普天間基地問題についても、鳩山首相は結論を5月まで先送りし、県内、国内、国外などの選択肢につき、「ゼロベース」で検討していると繰り返してきた。だが、3月上旬になって雰囲気は変わった。沖縄の辺野古陸上案や嘉手納統合案など、「県内移設」の方向に急速に傾いてきた。そもそも「普天間移設」というから間違うのである。米国はグァムの強化を前提に、沖縄にMV22オスプレイという高速強襲輸送機の基地を新たに確保したいのである。緊急展開部隊、「殴り込み部隊」としての海兵隊を適時、適切に送る能力を強化するわけである。そのために、強襲揚陸艦を横付けできる、辺野古V字案が、米国にとってはベストと言える。だからこそ、これ以上、沖縄に米軍の新基地を設置していいのかという、根本的な問題が問われているのである。
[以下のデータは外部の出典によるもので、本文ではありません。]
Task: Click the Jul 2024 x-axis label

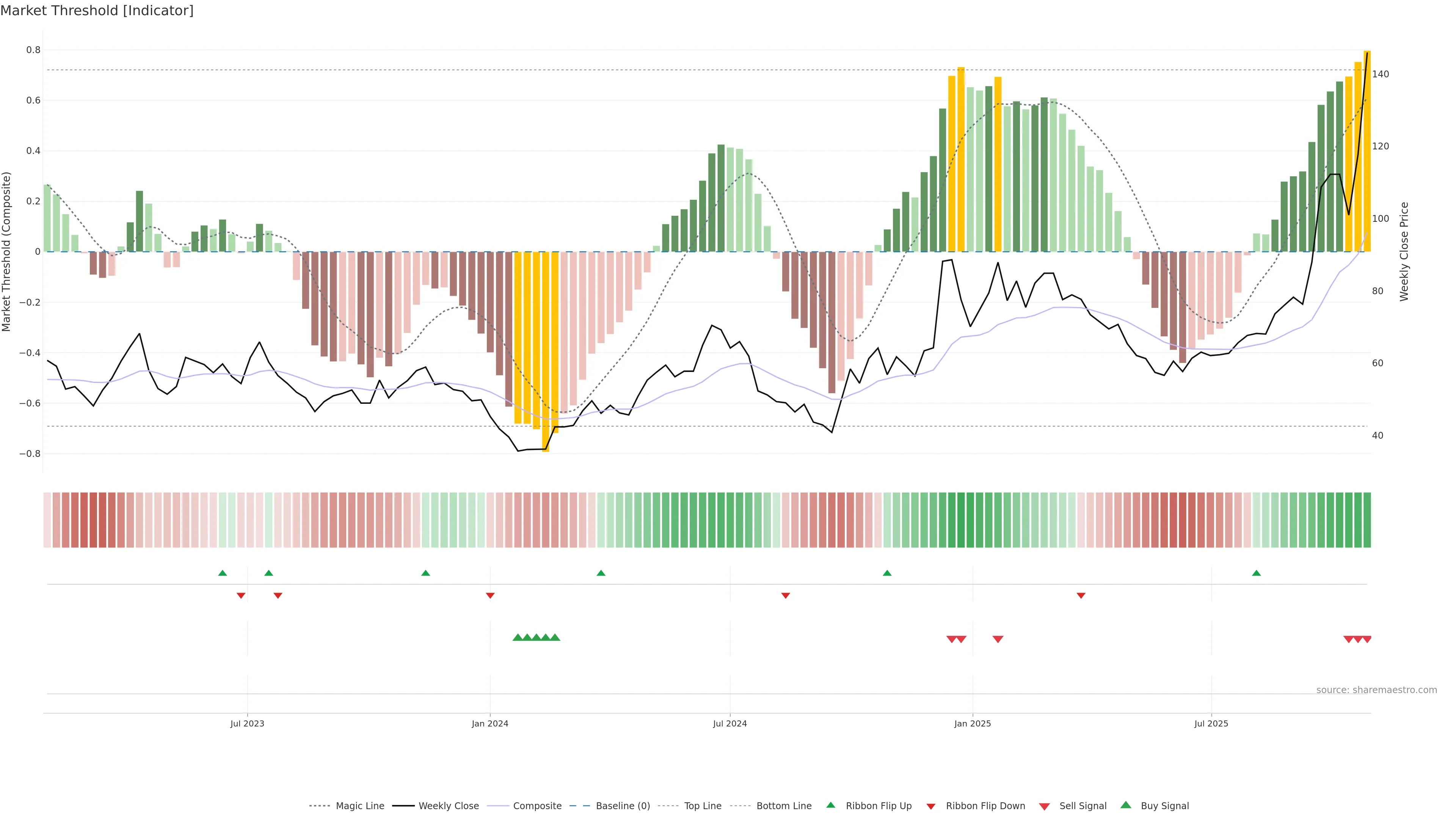Action: coord(730,723)
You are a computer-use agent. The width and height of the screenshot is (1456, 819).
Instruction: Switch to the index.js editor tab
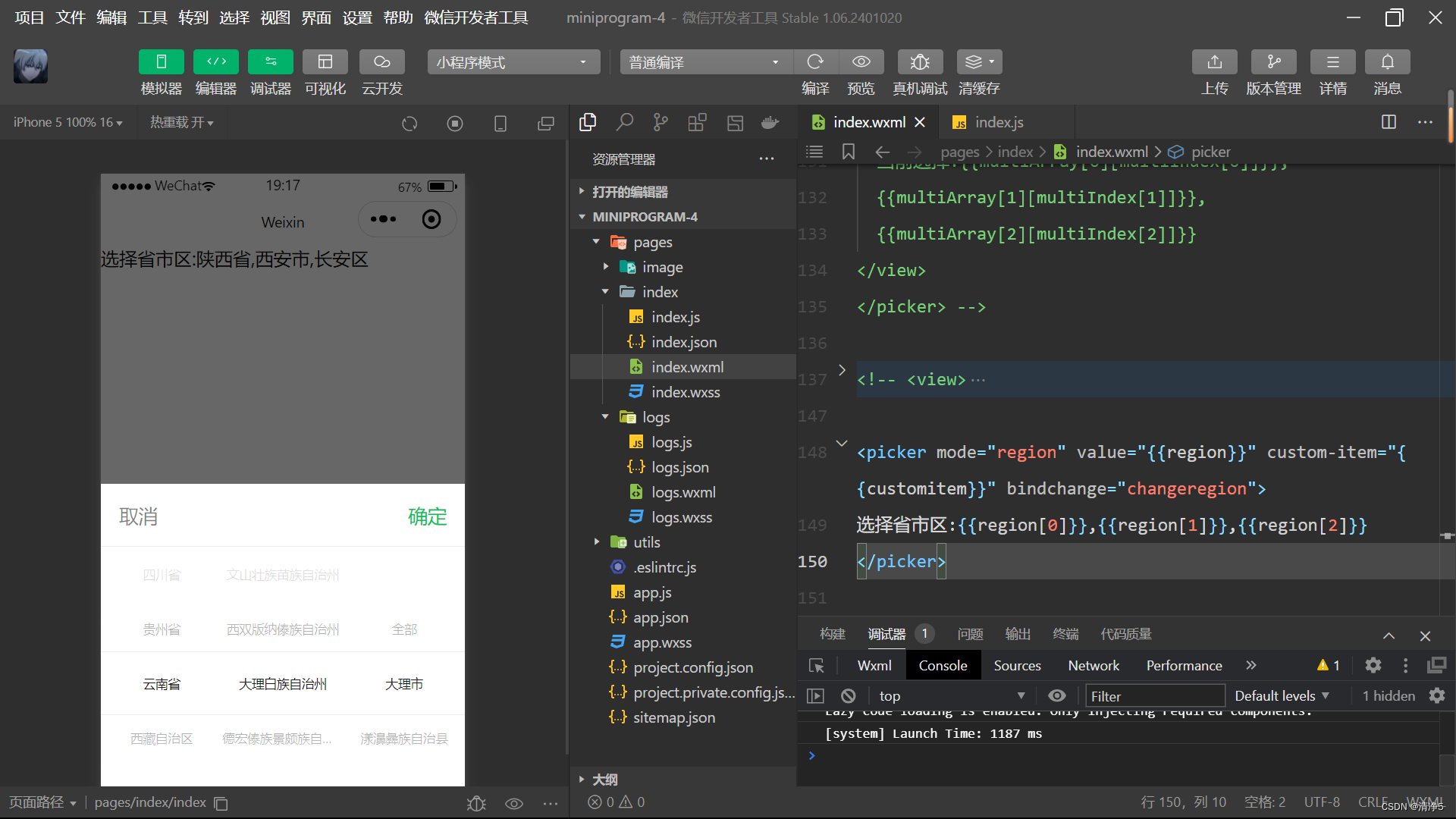998,122
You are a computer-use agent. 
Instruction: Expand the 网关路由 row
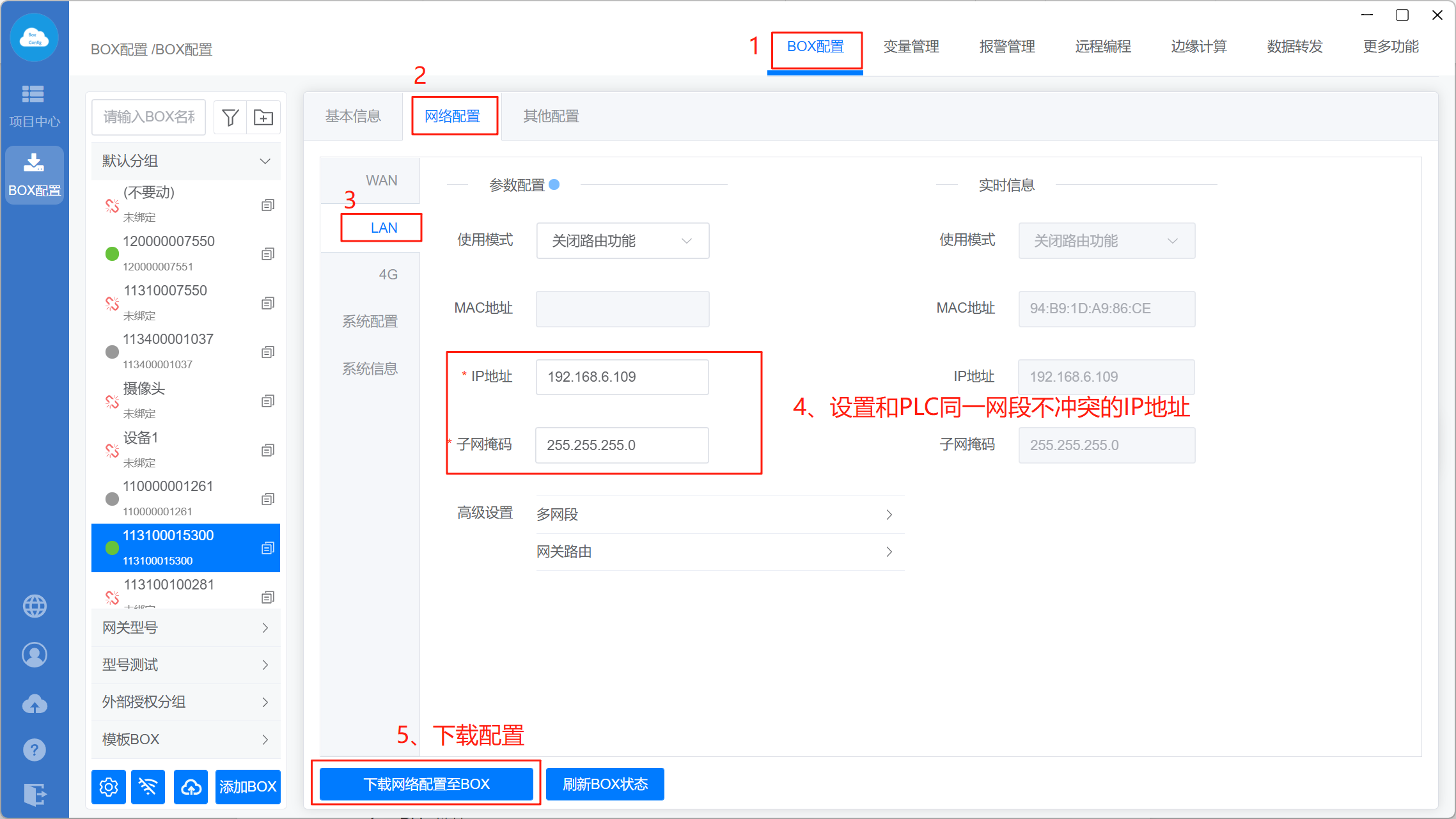[x=719, y=552]
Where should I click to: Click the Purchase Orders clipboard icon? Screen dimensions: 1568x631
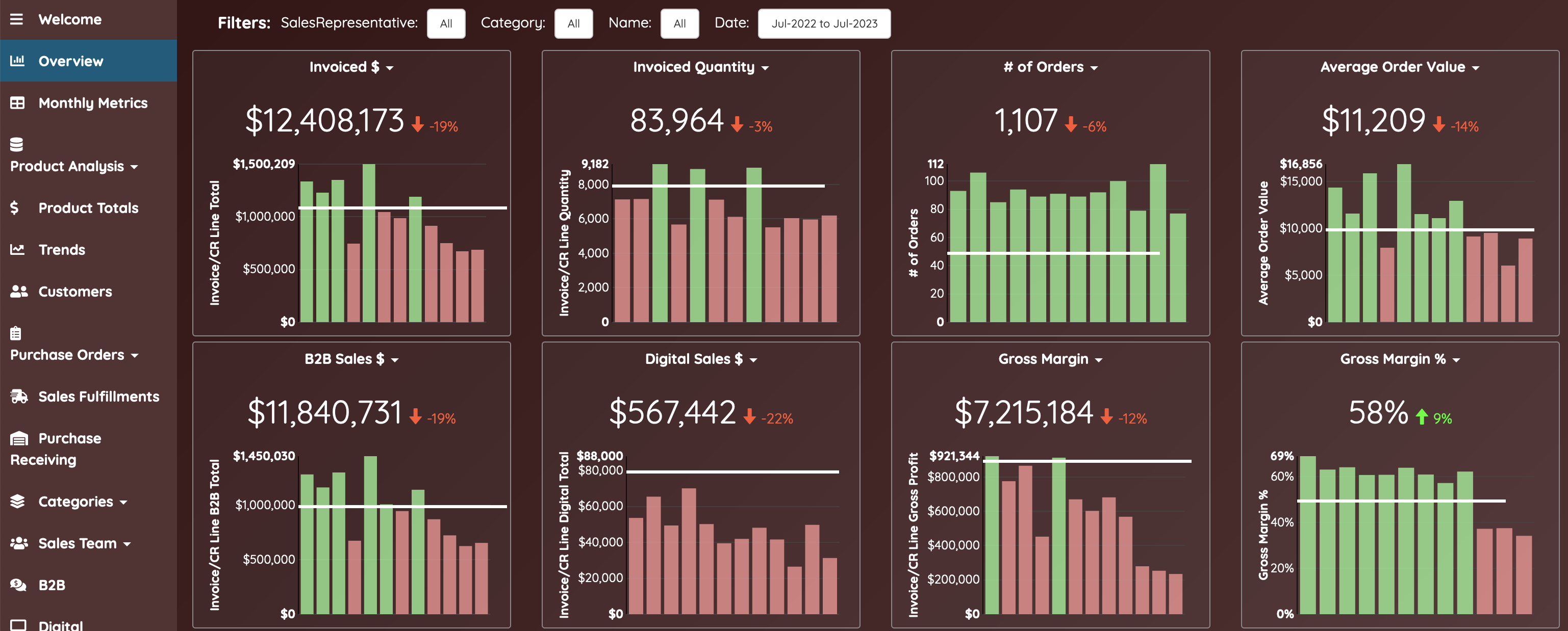16,333
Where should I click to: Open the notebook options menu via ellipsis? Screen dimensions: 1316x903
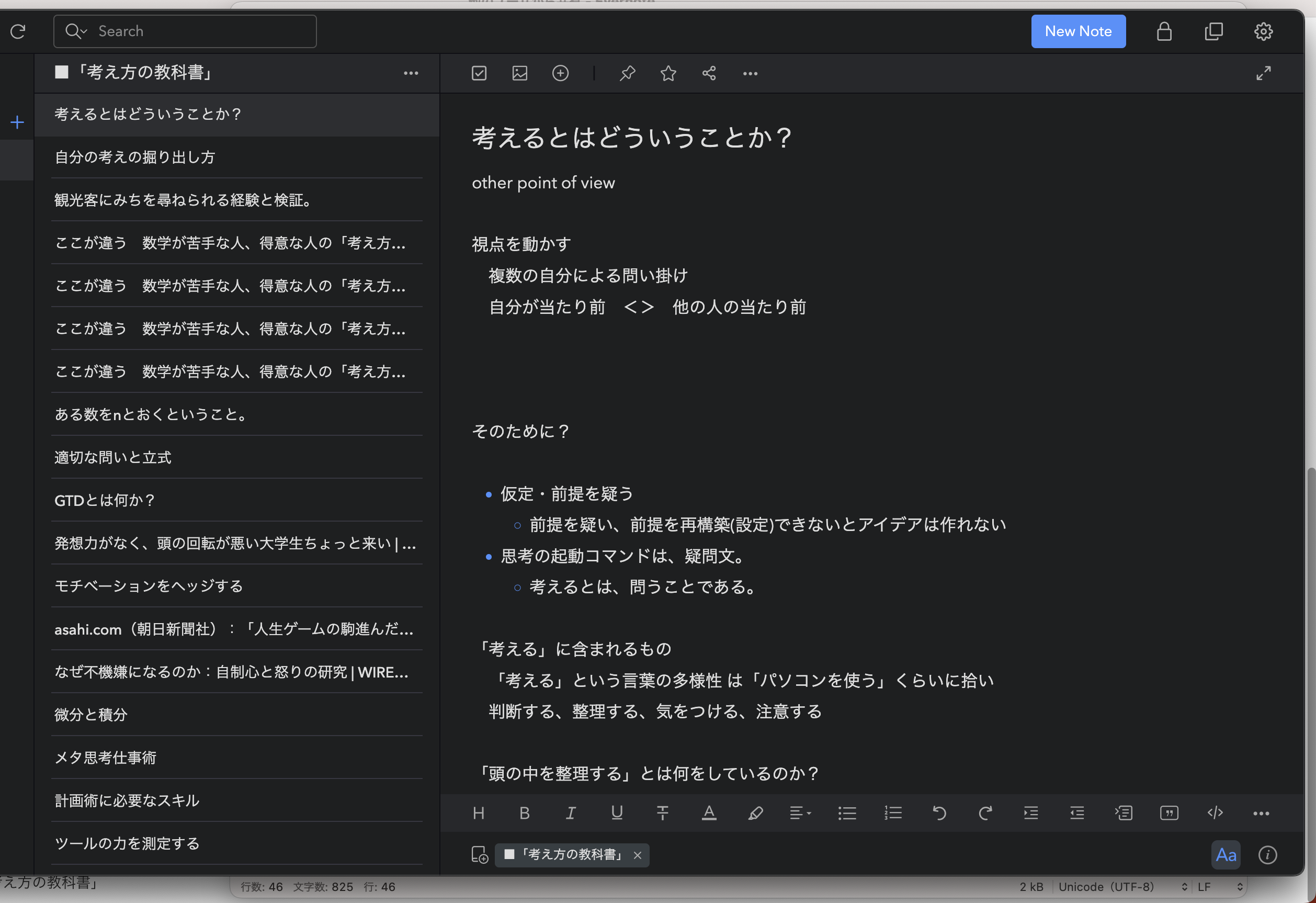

3月中に出される方向性が「県内移設」ならば、鳩山政権は大変なことになるだろう。沖縄の民意は基地反対で一致しており、それを無視して新基地を沖縄に押しつけるようなことがあれば、鳩山政権の終わりは早まるだろう。鳩山政権のさまざまな政見(マニフェスト)の後退、まさに「政見後退」である。

社民党は、「県内移設」が政府の方針になるか、その可能性が高くなったときは、公約通りに連立を直ちに離脱すべきだろう。沖縄の「民意」は1月24日の名護市長選と県議会の全員一致の決議で示されているからである。

「日米同盟の深化」論については繰り返し批判してきたがこの論点については共同通信配信の地方紙に、「『同盟』施行発想の転換を」を書いたので参照されたい。そこでは、県外で国外でもなく、狭隘な「日米同盟深化」論の「圏外」にこそ解決策を求めるべきであると主張した。このことに関連して、経済学者の宇沢弘文氏らとともに普天間問題での声明を出した。これは、研究者を中心とする人々による最も現実的な対案であると思う。また、同じメンバーによるシンポジウムも予定されているので、参加を呼びかけたい

鳩山首相は政権交代時の原点にもどり、「政見後退」にストップをかけるべきだろう。